- I imagine how it must have gone. I am five. I have been in America for two years. A boy or girl in my kindergarten asks why my nose is so small, or why I don’t know what letter is on the block in my hand. The block has a pleasant weight, the hardness and softness of wood. It is a cube (as a friend in middle school would later draw my head). When I squeeze it, the outline of the letter remains on my palm. And then I am slamming it against the arch of my nose with all my strength. The girl runs away, scared, satisfied. I cough and blood runs back into my throat, as if I am taking it in. I still have a scar in the shape of a sideways seven.
- But this imagined memory of breaking my nose — who I imagined myself to be at the time was a white version of me, with white pain. I broke my nose because as soon as someone made fun of it, it was no longer white. If I destroyed it, the pain would be whiteness. Whiteness would be earned. I wanted to make myself white so that I could have the chance to make myself.
- “That’s not a racist thing,” the boy or girl says every time he or she makes fun of me. It’s not about the world, he is saying; it’s about you.
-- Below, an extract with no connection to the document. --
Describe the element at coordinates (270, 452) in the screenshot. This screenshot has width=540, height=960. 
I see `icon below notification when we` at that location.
- My parents didn’t think my nose needed stitches. That’s why I have a scar. I imagine my mother at night, waking my father to talk. “Why would he try to break his nose? What is he trying to communicate?” She would have thought I was acting out. Later, when I was in high school, a friend invited me to Block Island (RI) and we raced around on two old bikes. I hit a rock and flipped completely over. His grandparents said I was fine, refused to take me to a hospital. I stayed on the island for three more days. When I got home, I insisted on an x-ray. A knuckle split in two. I gave up on my friend then, but it wasn’t a racist thing. It was about the role of loved ones and consequences.
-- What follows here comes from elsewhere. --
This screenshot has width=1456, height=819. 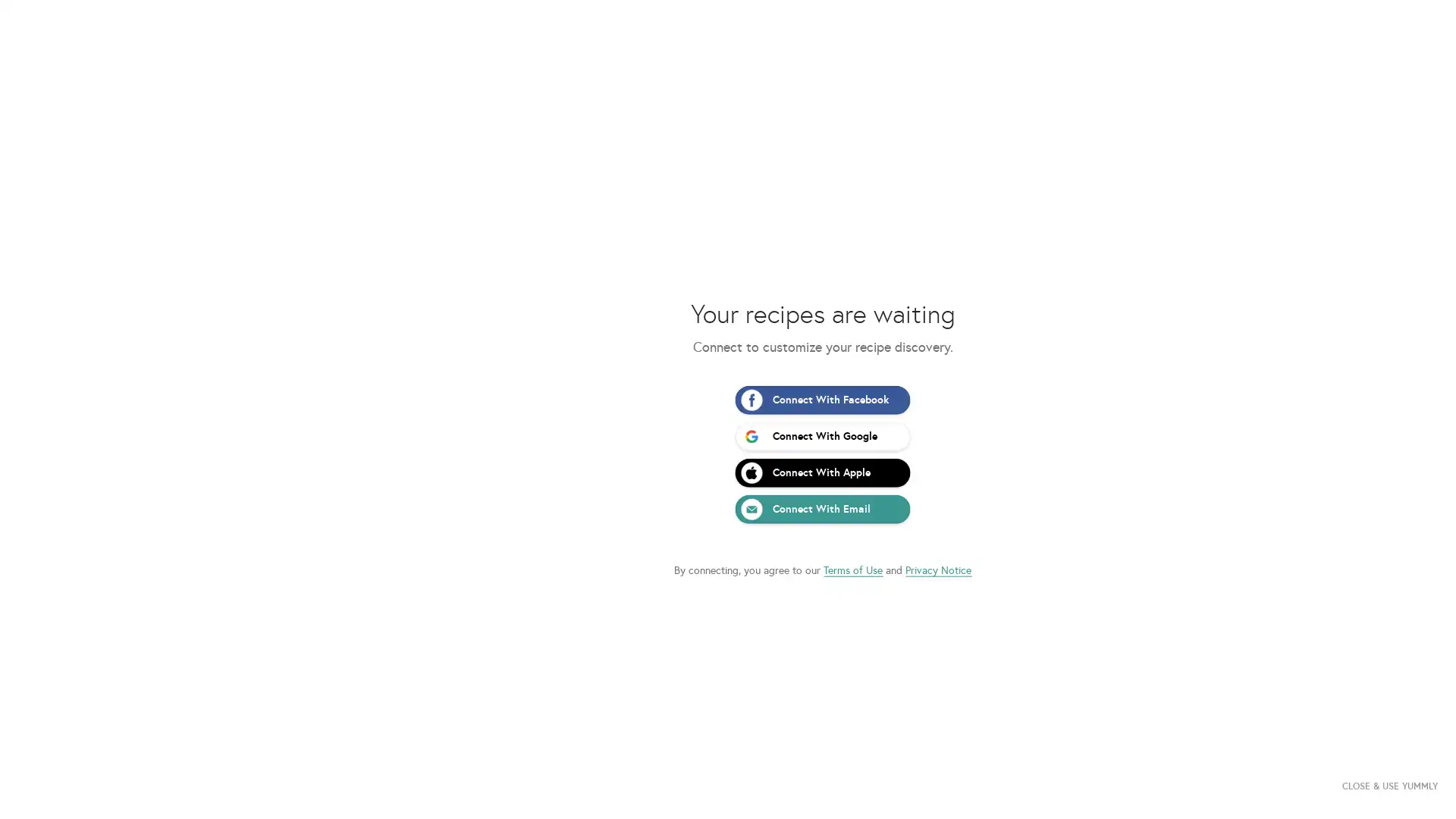 What do you see at coordinates (726, 509) in the screenshot?
I see `Connect with Email` at bounding box center [726, 509].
- I don’t see anyone now from the town I grew up in. Many old friends became townies. I barely retain acquaintances. I, the adoptee, am always someone who leaves. How can you relate to me without understanding that? Recently I found a friend on Facebook who stayed in our town for college — we had always talked of moving to San Diego as adults, and there he is now. For a moment I wish to poke him or something. But it is too late for us. It was too late from the moment he met someone who wanted to be white.
- For much of my boyhood, I didn’t like girls. I didn’t date until high school, didn’t even hold hands. Other boys talked about female puberty, male puberty. I pretended I had no desire for sex. I admitted attraction to no one. It was about shame. I was afraid of being told no one was attracted to me.
- Whiteness is the air. Being an adoptee meant seeing that whiteness is a thing we breathe in all the time. Feeling its shape in our lungs. The boundary between the outside getting in.
- A frenemy once told me he’d saved my life after first pushing me off a bridge and then pulling me back before I fell. I did the same thing, after that, to other friends. “Just remember I saved you.” We buy in best when we feel snatched from the jaws we are held between.
- If we buy in, how do we get out?
- You were the nose I couldn’t see. You were the antagonist on the edges, you hugged me in the middle. You were the air. You couldn’t see the air. The air isn’t me. You are not me. I am me.